她從來沒像現在這樣後悔和顧時琛發生爭執,可世上沒有任何後悔藥可以吃。
為她找解毒劑的人不是死了就是傷了,而她卻隻能呆在這裏,幫不上任何忙。
時間難熬極了,沐傾歌坐在那裏望著軍醫們在中途進進出出,每次進去時,沐傾歌的一顆心便吊在半空。

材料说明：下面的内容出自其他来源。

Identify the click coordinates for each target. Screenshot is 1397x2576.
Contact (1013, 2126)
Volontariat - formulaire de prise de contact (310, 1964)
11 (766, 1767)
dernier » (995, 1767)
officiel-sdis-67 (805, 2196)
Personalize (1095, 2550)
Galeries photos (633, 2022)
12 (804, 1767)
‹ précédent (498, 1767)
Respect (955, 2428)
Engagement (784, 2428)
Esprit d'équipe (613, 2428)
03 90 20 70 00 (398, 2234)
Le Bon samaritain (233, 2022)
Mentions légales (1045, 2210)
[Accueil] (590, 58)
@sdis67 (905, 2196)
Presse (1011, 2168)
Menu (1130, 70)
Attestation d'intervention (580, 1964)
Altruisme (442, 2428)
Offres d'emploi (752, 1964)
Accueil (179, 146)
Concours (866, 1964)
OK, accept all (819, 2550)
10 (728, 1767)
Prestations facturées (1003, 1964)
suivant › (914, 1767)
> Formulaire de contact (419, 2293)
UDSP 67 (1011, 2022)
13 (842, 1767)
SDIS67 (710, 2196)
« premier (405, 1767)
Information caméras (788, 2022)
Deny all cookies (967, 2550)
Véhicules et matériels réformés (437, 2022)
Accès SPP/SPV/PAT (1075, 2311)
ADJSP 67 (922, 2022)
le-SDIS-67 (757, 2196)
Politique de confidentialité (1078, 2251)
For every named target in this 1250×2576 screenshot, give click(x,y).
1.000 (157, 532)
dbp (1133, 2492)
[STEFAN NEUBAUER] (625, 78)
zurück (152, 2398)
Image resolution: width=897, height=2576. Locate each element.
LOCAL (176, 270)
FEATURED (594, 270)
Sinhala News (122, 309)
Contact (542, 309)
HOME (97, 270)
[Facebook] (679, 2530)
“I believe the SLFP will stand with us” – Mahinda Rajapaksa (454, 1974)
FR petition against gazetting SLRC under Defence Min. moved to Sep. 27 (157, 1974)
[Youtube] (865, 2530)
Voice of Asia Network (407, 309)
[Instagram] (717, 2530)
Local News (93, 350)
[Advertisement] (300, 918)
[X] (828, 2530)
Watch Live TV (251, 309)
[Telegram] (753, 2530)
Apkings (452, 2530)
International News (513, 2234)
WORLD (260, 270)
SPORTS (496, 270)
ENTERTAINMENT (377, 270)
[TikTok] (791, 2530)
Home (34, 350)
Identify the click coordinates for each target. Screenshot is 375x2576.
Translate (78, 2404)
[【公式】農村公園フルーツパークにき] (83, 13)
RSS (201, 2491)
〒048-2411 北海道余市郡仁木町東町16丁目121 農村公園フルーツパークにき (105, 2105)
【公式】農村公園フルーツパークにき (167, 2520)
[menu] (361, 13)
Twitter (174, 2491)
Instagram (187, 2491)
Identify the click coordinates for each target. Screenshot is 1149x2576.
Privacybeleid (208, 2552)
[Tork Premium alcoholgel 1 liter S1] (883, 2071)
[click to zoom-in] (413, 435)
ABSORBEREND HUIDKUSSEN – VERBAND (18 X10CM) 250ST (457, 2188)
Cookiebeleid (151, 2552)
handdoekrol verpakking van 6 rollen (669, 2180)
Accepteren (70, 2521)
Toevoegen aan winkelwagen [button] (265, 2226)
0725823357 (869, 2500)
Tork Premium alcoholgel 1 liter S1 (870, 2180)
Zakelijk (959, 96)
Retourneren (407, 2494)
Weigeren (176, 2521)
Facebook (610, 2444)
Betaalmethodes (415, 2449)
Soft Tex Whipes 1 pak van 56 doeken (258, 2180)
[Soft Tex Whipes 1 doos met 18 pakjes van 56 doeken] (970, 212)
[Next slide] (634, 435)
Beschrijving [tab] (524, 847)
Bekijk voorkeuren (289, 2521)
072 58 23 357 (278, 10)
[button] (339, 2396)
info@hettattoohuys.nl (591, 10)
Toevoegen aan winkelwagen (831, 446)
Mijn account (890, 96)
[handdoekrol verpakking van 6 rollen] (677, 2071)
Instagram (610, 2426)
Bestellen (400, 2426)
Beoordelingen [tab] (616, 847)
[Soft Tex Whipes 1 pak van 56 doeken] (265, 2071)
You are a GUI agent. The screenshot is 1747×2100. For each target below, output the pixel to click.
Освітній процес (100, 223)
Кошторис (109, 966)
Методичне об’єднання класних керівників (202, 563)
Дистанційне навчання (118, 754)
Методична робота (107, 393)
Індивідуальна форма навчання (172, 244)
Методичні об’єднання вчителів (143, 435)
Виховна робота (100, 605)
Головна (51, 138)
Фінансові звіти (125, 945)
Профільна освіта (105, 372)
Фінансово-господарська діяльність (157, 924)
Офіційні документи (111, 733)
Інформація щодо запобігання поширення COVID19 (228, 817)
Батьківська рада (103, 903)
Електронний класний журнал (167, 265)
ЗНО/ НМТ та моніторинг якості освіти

沐傾歌不知道自己等了有多久,她的雙手雙腳一直是冰的,怎麼搓都搓不暖,連帶著她的心都是冰冷如霜的。
牆的那一麵,顧時琛還在昏睡著。
安靜,
令人窒息的安靜。
她隻有等待,除了等待,她什麼都做不了。
直到淩晨,幾個軍醫滿頭大汗地從病房走出來,沐傾歌立刻又從椅子上站起來緊緊地盯著他們,整個人又緊繃起來。
“他怎麼樣了?”沐傾歌走向前焦急地問道,這個問題,她一晚上問了很多次。
但沒有一個軍醫很肯回答她,隻是麵無表情地從她身邊走過。
沐傾歌往轉角處看了一眼,除了值守的軍人以外,什麼都沒有,空空蕩蕩的,這就代表是好消息,是嗎?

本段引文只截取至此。